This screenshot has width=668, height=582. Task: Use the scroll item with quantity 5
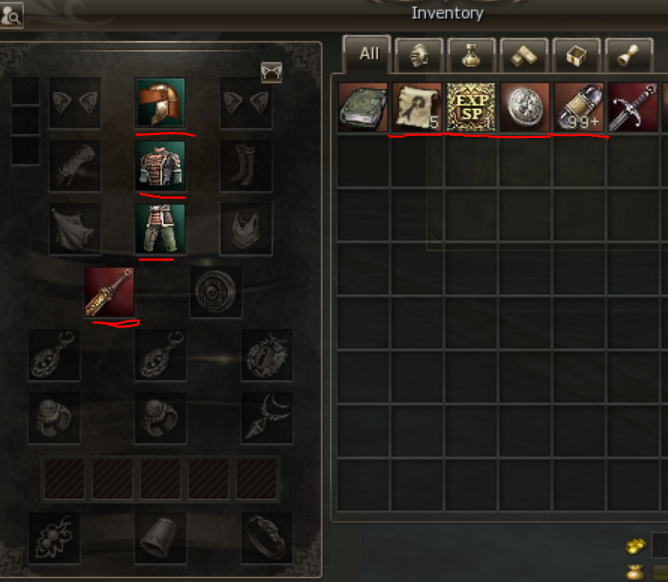(417, 107)
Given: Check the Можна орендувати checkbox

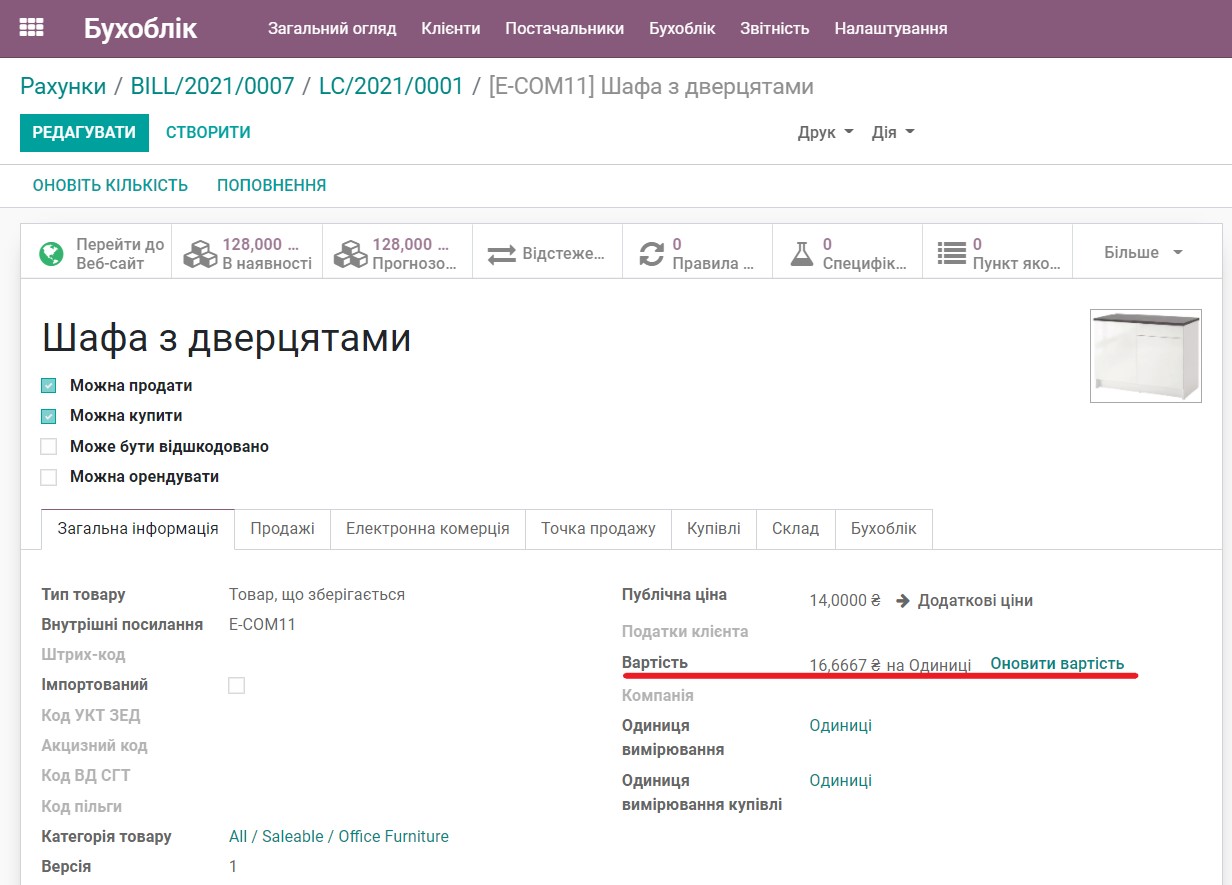Looking at the screenshot, I should [x=49, y=477].
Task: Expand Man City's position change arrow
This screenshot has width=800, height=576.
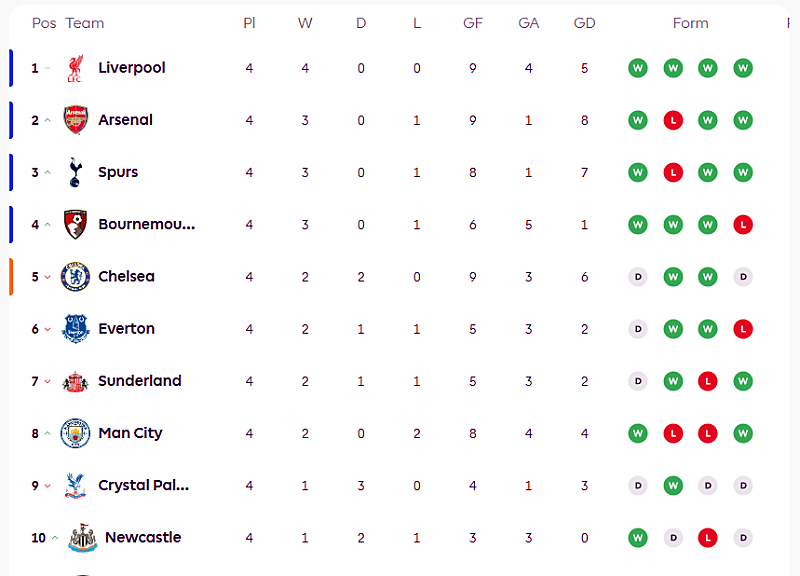Action: (x=48, y=434)
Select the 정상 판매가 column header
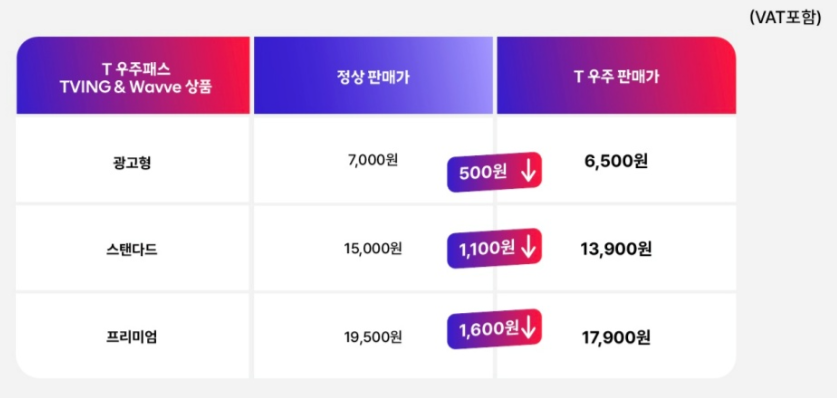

· · · ·

[Task instructions]
Without including any pictures, reproduce the data exactly.

[Exercise answer]
This screenshot has width=668, height=582. Task: Use the scroll item with quantity 5
(417, 107)
Given: Check the Можна орендувати checkbox

Looking at the screenshot, I should [x=49, y=477].
Task: Expand Man City's position change arrow
This screenshot has width=800, height=576.
Action: (x=48, y=434)
Select the 정상 판매가 column header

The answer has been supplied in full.